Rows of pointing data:
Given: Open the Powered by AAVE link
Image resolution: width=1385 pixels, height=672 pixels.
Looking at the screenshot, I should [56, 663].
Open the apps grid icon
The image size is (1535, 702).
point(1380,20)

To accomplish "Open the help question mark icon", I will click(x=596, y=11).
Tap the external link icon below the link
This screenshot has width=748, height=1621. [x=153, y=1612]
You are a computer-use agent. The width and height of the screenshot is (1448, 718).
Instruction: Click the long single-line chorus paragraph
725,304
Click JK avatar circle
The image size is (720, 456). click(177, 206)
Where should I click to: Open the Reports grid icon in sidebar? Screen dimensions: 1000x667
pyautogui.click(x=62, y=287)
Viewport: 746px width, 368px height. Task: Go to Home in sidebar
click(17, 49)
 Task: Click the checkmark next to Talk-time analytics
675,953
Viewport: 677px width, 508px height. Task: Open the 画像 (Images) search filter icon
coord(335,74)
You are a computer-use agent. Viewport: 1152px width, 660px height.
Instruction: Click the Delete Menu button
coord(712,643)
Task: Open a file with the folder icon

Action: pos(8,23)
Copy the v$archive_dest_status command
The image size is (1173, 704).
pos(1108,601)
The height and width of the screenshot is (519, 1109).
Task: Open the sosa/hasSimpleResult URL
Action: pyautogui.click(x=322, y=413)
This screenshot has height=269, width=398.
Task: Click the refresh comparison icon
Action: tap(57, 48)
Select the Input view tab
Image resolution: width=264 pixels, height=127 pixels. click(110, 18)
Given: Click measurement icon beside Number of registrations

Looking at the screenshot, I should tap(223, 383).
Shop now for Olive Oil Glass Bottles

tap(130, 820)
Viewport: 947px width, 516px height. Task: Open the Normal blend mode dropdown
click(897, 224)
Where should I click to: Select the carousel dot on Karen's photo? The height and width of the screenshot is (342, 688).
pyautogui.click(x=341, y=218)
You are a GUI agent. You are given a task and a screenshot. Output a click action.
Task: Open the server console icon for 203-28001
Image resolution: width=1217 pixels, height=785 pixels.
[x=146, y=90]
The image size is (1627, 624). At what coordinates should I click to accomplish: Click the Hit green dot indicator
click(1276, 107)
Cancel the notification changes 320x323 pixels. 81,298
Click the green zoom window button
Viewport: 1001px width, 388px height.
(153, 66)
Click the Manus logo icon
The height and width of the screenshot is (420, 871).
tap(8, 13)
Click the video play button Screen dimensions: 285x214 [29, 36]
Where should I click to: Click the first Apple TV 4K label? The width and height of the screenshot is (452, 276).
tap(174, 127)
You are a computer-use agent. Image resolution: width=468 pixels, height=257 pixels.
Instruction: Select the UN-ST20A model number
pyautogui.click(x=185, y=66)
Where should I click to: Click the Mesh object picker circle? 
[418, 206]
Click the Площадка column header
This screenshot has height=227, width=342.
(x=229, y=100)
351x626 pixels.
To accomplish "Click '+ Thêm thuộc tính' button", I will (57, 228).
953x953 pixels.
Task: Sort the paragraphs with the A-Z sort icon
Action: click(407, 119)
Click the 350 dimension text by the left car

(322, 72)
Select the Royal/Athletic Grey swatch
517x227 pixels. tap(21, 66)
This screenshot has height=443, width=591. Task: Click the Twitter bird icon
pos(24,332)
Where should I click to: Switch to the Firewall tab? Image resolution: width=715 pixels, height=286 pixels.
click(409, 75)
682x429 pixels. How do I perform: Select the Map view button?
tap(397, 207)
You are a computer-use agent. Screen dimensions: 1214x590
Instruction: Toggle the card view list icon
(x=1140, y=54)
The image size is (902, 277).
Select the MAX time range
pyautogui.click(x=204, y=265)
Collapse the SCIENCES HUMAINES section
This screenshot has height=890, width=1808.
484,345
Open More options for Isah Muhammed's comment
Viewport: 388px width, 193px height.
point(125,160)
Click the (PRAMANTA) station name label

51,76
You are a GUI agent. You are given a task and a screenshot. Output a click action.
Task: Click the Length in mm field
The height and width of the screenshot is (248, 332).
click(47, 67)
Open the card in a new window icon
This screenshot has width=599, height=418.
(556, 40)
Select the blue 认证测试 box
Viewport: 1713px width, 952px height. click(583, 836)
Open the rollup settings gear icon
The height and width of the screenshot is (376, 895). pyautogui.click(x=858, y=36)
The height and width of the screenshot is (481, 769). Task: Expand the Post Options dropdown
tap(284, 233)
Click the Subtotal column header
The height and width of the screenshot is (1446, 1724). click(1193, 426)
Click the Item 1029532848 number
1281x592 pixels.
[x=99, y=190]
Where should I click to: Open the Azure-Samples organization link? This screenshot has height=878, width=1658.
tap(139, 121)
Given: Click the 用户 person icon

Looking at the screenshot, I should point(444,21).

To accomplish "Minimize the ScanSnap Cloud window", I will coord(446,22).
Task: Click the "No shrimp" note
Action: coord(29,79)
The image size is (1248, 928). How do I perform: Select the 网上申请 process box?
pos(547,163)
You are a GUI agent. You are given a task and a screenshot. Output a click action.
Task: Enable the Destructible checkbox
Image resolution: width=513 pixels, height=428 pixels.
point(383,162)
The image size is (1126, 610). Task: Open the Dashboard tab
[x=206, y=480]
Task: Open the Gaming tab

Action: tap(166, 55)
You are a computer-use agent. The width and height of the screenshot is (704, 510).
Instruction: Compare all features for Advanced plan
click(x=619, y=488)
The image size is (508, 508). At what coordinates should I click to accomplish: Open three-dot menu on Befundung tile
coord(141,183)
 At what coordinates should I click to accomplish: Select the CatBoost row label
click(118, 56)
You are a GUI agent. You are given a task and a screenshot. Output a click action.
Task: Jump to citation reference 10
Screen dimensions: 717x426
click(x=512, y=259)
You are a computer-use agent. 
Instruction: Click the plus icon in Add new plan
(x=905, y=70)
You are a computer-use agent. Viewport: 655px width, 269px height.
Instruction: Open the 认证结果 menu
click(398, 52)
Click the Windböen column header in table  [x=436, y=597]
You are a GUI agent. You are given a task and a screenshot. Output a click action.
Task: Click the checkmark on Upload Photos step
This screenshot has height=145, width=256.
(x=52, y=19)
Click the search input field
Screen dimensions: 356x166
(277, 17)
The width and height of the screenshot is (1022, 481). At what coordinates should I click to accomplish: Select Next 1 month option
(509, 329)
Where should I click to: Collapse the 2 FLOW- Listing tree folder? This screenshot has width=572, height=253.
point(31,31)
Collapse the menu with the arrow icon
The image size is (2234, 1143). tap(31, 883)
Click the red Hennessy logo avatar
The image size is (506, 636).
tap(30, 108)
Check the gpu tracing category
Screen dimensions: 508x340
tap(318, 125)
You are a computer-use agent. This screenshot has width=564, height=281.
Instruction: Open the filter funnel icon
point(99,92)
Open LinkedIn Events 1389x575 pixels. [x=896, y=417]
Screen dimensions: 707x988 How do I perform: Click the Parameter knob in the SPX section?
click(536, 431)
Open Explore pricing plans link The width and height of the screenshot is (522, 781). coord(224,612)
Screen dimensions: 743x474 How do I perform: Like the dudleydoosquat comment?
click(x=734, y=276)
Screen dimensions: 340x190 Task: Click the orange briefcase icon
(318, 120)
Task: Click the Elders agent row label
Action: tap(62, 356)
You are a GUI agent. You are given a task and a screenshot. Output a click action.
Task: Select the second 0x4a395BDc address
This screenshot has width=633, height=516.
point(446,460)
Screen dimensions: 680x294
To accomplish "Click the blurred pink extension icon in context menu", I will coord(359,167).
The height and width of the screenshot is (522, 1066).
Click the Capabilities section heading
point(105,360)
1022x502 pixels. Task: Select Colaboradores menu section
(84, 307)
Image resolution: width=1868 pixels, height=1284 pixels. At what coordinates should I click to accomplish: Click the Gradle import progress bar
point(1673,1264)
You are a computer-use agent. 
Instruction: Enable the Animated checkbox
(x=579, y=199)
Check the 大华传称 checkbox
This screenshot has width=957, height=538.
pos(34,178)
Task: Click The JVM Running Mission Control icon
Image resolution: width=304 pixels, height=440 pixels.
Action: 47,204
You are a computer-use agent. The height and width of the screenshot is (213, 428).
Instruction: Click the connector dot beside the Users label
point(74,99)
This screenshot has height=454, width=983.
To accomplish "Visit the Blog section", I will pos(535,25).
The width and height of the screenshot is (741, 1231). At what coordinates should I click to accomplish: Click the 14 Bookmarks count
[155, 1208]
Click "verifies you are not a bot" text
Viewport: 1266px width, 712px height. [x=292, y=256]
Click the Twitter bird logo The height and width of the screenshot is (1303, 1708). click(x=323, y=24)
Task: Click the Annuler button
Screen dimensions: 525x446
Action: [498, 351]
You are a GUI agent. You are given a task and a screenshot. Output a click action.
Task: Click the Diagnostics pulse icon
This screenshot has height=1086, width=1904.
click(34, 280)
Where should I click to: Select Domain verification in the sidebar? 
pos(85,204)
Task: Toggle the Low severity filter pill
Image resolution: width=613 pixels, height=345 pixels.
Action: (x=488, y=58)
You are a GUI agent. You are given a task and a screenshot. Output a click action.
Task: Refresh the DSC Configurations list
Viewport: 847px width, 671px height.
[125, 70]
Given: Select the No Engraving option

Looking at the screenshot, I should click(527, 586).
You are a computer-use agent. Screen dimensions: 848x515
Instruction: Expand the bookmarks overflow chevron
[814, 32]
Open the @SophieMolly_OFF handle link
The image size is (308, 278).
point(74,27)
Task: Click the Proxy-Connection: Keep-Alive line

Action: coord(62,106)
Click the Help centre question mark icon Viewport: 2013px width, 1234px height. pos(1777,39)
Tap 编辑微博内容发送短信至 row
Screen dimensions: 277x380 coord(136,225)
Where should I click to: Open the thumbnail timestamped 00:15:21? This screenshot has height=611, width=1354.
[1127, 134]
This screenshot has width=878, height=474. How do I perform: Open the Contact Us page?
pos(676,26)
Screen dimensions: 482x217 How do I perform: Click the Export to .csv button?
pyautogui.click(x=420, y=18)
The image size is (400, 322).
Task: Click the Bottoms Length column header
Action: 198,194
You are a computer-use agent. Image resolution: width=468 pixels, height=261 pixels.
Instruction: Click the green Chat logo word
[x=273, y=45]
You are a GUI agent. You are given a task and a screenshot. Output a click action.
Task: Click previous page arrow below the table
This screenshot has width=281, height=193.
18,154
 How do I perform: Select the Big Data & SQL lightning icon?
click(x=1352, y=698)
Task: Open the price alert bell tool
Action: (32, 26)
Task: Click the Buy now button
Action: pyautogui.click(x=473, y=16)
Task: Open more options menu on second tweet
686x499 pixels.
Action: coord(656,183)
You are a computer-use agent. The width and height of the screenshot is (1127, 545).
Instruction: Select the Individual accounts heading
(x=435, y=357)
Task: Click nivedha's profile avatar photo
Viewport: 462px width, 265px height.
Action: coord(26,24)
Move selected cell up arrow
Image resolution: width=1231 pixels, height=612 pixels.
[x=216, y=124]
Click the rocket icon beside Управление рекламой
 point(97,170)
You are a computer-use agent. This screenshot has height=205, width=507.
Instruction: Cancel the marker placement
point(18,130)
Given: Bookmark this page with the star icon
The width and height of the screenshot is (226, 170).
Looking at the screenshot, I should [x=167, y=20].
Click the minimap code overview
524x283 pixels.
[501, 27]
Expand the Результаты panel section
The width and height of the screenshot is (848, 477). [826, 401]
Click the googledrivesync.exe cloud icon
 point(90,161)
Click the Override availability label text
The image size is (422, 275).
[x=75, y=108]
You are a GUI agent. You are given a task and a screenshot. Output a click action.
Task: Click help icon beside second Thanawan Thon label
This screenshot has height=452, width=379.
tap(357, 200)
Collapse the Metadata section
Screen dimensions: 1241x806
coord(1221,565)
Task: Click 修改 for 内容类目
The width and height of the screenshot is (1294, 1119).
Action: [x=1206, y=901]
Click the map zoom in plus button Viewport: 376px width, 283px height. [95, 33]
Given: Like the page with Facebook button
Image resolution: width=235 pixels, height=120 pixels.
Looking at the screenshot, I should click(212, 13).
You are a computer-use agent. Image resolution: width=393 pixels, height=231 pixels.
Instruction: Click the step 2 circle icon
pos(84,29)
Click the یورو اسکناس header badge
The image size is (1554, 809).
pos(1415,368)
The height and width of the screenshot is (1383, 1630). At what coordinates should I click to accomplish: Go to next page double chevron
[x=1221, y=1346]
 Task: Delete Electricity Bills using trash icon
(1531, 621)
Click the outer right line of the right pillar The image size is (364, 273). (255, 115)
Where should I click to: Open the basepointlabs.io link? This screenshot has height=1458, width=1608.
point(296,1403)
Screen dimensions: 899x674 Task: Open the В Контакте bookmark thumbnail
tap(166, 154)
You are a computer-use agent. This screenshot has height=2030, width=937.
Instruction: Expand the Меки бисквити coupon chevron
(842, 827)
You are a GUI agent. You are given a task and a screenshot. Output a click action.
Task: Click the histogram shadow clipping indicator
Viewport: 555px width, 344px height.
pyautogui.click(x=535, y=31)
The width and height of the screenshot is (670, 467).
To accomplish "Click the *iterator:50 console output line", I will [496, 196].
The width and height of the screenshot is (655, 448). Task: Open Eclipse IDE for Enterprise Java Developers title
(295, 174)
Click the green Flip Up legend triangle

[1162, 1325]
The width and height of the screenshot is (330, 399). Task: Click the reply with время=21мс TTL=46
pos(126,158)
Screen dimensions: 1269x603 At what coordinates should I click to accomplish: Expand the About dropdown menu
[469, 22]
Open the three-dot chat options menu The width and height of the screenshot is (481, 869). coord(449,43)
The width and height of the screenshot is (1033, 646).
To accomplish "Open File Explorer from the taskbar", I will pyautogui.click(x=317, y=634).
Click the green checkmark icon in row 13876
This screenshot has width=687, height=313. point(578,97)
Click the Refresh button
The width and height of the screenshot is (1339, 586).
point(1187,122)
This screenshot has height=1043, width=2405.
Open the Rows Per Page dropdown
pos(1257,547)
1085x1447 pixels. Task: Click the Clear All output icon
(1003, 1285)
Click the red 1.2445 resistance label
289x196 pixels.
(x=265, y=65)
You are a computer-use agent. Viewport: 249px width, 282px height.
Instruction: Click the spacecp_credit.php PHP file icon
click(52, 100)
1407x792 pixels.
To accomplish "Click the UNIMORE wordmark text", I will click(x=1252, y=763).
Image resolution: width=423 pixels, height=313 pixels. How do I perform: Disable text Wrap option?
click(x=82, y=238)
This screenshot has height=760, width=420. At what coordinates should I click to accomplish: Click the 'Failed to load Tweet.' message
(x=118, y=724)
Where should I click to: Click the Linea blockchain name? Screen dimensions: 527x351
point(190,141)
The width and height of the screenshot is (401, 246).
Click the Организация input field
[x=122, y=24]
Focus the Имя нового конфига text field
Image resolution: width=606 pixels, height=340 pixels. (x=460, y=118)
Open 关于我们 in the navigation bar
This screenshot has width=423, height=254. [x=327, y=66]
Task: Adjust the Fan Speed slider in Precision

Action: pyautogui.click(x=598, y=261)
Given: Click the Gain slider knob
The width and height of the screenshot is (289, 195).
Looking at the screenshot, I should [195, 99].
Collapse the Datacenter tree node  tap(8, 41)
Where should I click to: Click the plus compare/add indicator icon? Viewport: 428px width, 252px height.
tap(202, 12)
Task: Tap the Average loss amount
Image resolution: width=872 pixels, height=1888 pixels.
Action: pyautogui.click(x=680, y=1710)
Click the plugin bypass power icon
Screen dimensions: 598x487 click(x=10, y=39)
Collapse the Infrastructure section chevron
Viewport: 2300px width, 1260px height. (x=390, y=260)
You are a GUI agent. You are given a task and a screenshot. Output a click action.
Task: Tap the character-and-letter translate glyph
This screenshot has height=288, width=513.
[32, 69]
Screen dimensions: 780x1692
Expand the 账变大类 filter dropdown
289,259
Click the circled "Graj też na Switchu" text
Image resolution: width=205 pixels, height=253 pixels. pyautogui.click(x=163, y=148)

**REQUIRED TASK:** Please state how many lines of the listing contain the string "field", counting case as significant. Give only the number.

**OUTPUT OF THE TASK:** 4